▸ What this task involves
Return the line containing "Where should I click to: Click the Orders" and every line after it through the end of the entries below, with no other lines.

___

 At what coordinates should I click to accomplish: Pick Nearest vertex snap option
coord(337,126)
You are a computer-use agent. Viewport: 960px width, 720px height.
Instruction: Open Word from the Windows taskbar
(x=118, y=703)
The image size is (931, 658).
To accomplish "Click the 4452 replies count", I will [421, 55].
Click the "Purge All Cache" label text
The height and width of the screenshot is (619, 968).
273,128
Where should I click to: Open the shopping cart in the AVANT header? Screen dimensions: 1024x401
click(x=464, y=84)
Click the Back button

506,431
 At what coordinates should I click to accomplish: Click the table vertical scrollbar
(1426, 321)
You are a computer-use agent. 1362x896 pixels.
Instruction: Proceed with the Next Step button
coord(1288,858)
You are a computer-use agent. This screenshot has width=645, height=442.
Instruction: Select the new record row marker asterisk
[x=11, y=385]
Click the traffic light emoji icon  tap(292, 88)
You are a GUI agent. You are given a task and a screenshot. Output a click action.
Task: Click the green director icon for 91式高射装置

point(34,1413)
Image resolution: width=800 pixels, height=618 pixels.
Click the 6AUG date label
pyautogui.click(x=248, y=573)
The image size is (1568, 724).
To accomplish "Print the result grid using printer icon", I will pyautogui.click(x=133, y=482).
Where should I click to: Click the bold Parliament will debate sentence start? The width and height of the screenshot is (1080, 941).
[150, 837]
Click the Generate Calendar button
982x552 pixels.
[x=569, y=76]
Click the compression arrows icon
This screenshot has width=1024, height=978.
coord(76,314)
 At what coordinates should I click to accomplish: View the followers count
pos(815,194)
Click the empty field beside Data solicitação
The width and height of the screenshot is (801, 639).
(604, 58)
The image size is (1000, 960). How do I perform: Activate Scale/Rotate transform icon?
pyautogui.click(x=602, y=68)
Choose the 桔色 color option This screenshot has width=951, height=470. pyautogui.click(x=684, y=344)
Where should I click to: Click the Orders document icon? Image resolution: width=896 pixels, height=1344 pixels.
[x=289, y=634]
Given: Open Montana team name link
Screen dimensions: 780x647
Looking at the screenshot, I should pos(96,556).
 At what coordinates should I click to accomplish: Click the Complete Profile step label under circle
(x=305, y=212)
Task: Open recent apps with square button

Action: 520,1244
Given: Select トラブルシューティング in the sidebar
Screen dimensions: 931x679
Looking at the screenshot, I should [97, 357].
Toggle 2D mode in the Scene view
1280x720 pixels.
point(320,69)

___

▸ Completed exercise
Where should I click to: Click the Orders document icon? Image resolution: width=896 pixels, height=1344 pixels.
[x=289, y=634]
Given: Open Montana team name link
Screen dimensions: 780x647
Looking at the screenshot, I should pos(96,556).
 At what coordinates should I click to accomplish: Click the Complete Profile step label under circle
(x=305, y=212)
Task: Open recent apps with square button

Action: 520,1244
Given: Select トラブルシューティング in the sidebar
Screen dimensions: 931x679
Looking at the screenshot, I should [97, 357].
Toggle 2D mode in the Scene view
1280x720 pixels.
point(320,69)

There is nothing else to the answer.